**作業内容:** 抜粋によると、2006年にアフガニスタン上空から実施された調査では、2ヶ月間で国土の何%が調査されましたか。答えてください。

**抜粋:**
※ ※ ※

発見された鉱物資源は、リチウムや鉄、金、ニオブ、水銀、コバルトなどで、米国防総省によると、これまで考えられていた以上の規模だったという。同省関係者は、1兆ドルという金額も控えめな見積もりだとしている。
調査は、米政府によるアフガニスタンの発展産業構築に向けた支援活動の一環として行われていたもので、米政府はアフガニスタン政府と協力して「世界クラス」の鉱山会社の招致を目指していた。
■「リチウムのサウジアラビア」となる可能性も
2014年頃の米紙ニューヨーク・タイムズによると、国防総省は報告書の中で、アフガニスタンはリチウムの埋蔵量が豊富で、「リチウムのサウジアラビア」になる可能性があると指摘しているという。また、米当局者によると、アフガニスタンの鉄と銅の埋蔵量は、同国が産出国世界一になるのに十分なほどだとしている。
アフガニスタンは、30年におよぶ紛争が続いている上、旧支配勢力タリバン率いるイスラム武装勢力が台頭している現状から、鉱物資源開発はほとんど行われいない。
アフガニスタンの鉱物資源開発については、中国とインドが権益獲得を目指しており、大規模銅山開発ではすでに中国企業が契約を獲得している。鉄鉱石の権益については、年内に契約企業が決定する予定となっている。
2006年にはアフガニスタン上空から磁気調査、重力調査、ハイパースペクトル調査が実施された。
2ヶ月間で国土の70%を調査した結果、磁気調査からは10kmに渡る鉄反応と、
重力調査から豊富な石油や天然ガスらしき反応が検出された。
またハイパースペクトル調査でも各鉱物に
特有のスペクトルが検知されている。
これまでに発見された鉱物は、
銅 6000万トン、鉄 22億トン、レアアース 140万トン
(ランタン、セリウム、ネオジムなど)のほか、
膨大な量のアルミニウム、金、銀、亜鉛、水銀、リチウムである。
これらの総額をアメリカ国防省は約90兆円、
アフガニスタン政府では約300兆円と見積もっており、
既に同政府は中国の国営企業、
中国治金科グループと銅の発掘権に関する
30年間3000億円規模の契約を締結している。
こうした豊富な鉱物資源は最低でも世界24指には
入ると考えられており、
貧困に喘ぐアフガニスタンにとって希望の光となるかもしれない。

※ ※ ※

**データセット:**
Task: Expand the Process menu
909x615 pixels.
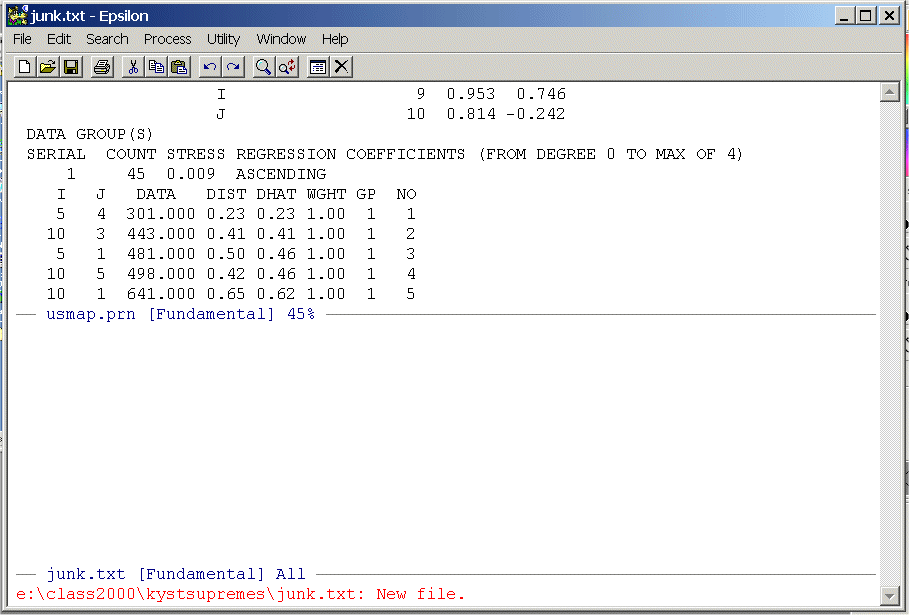Action: (x=167, y=39)
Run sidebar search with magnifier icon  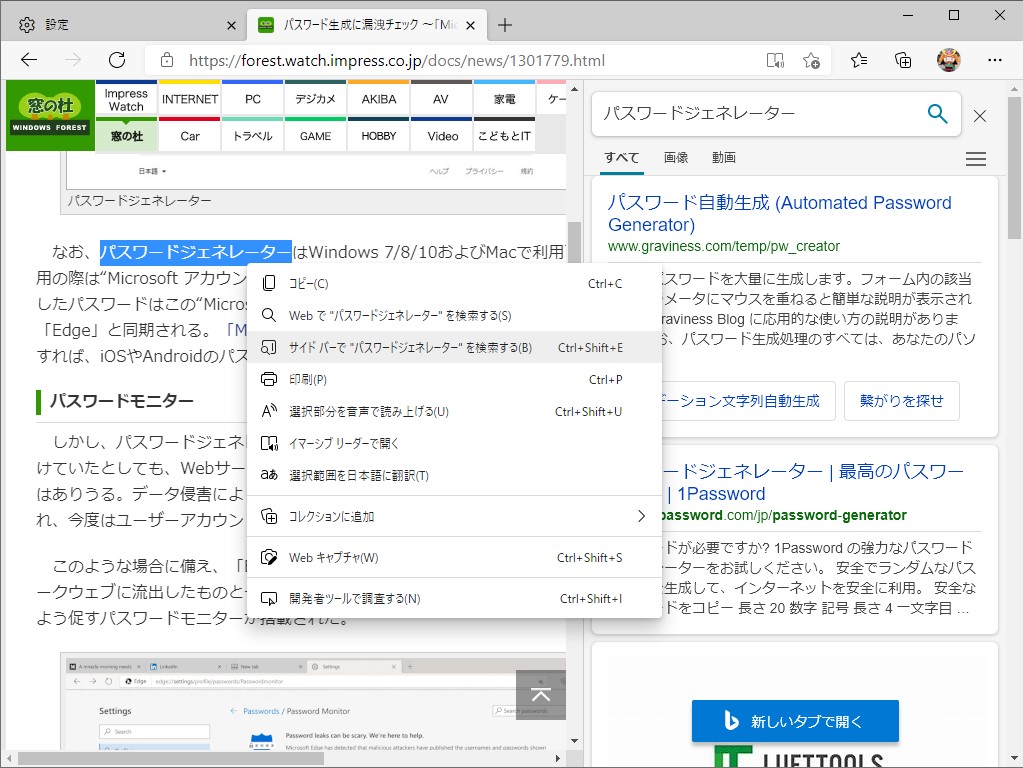click(x=936, y=114)
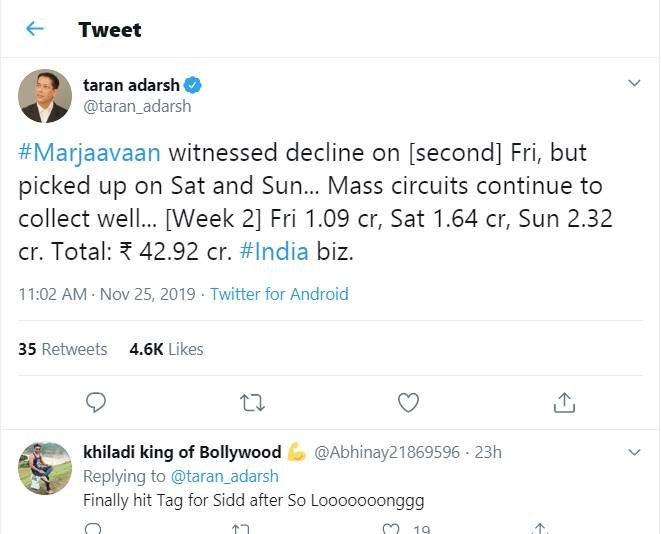Image resolution: width=661 pixels, height=534 pixels.
Task: Open khiladi king's profile avatar
Action: (x=45, y=467)
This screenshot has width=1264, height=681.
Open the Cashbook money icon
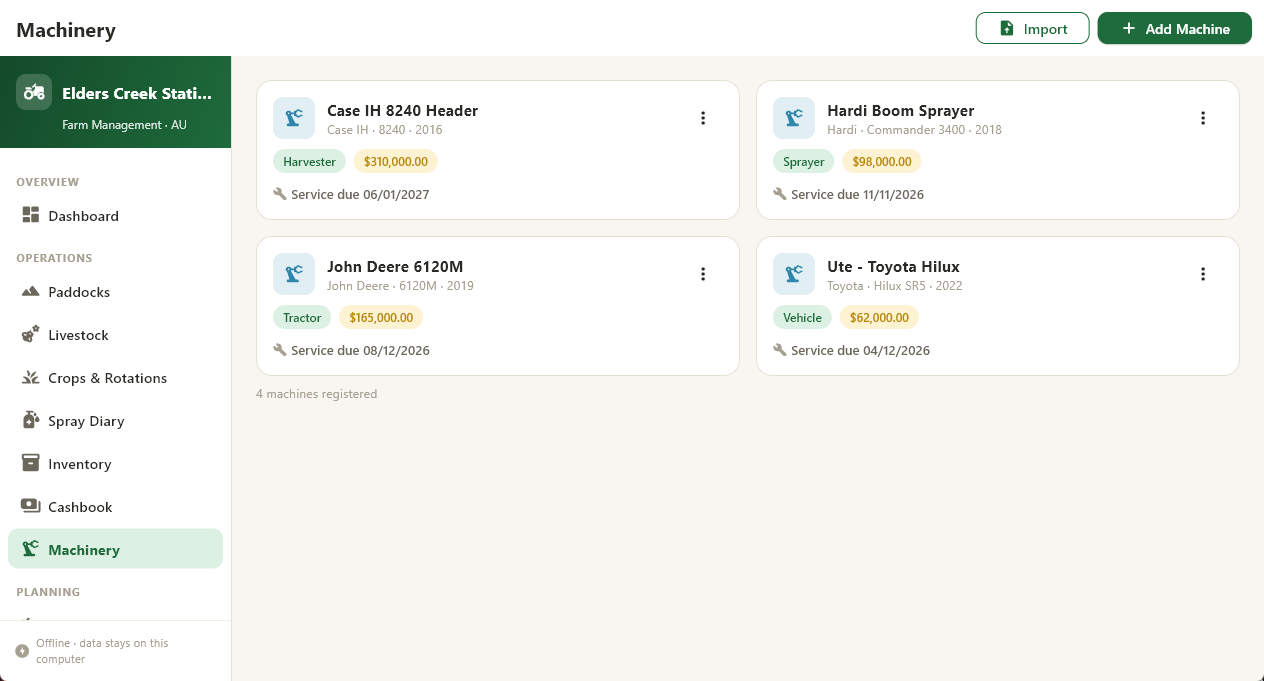tap(30, 506)
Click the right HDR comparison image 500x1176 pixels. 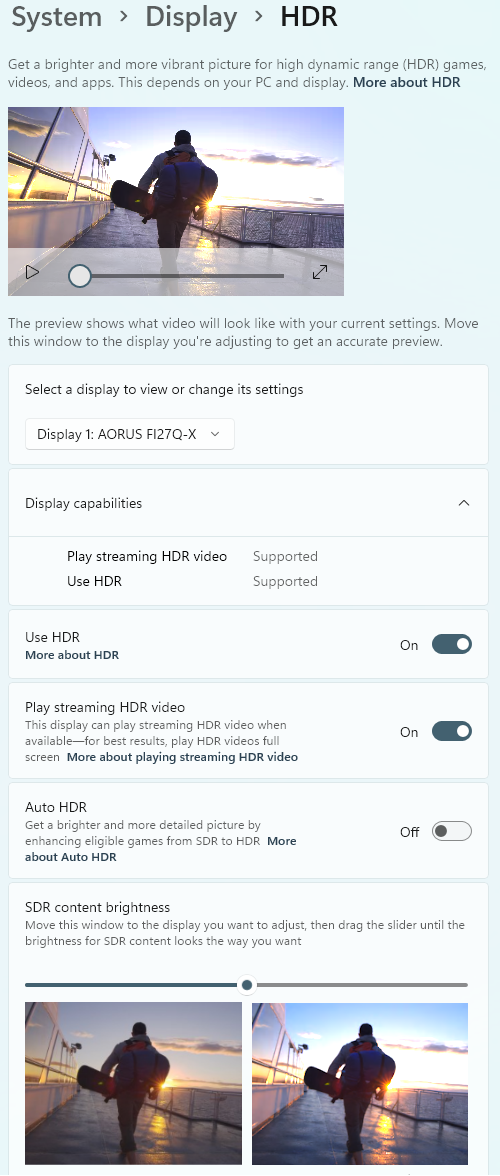[360, 1083]
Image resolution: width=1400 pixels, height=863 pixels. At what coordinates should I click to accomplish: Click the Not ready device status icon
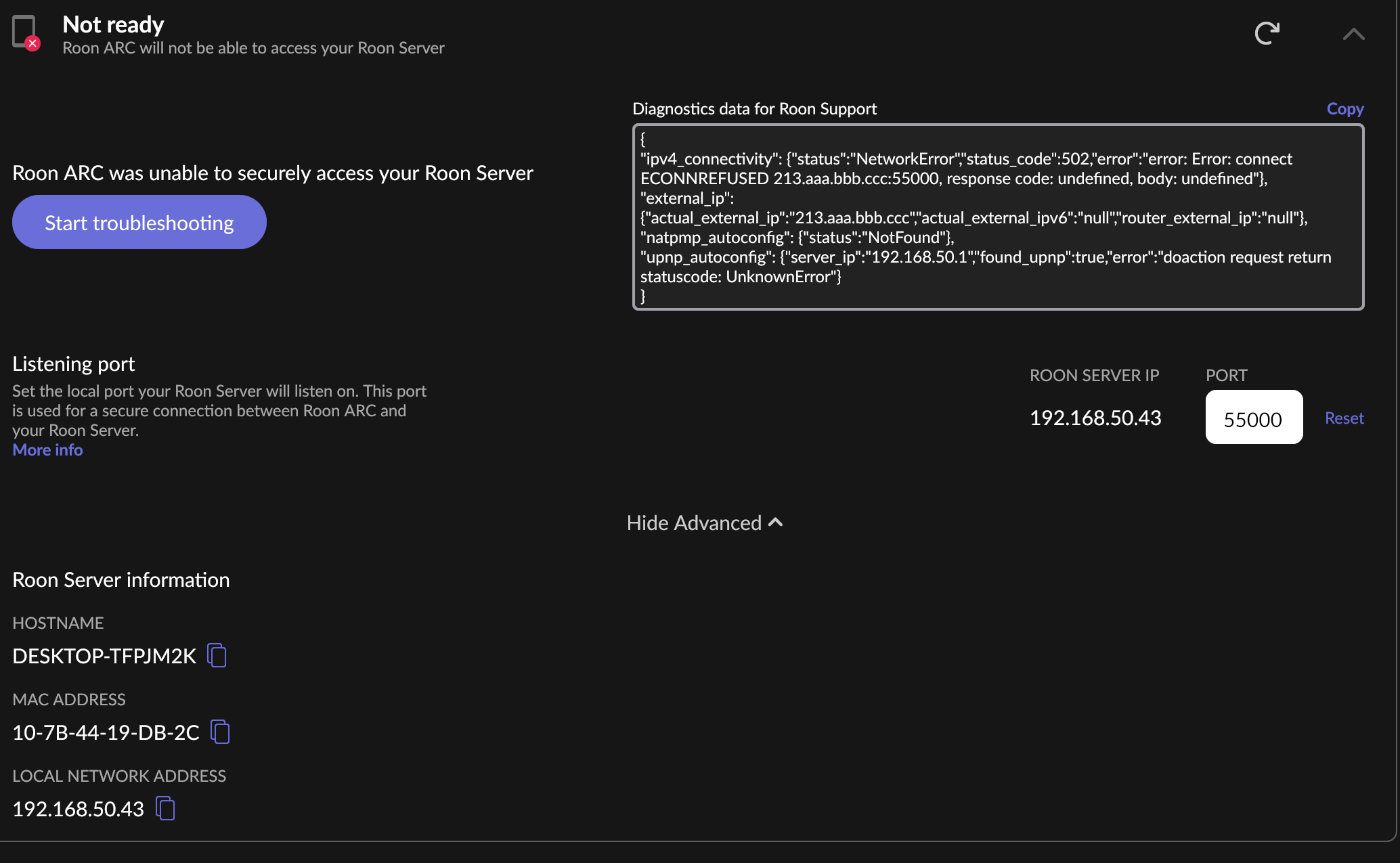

※ ※ ※

**正しい出力:** 国土の70%です。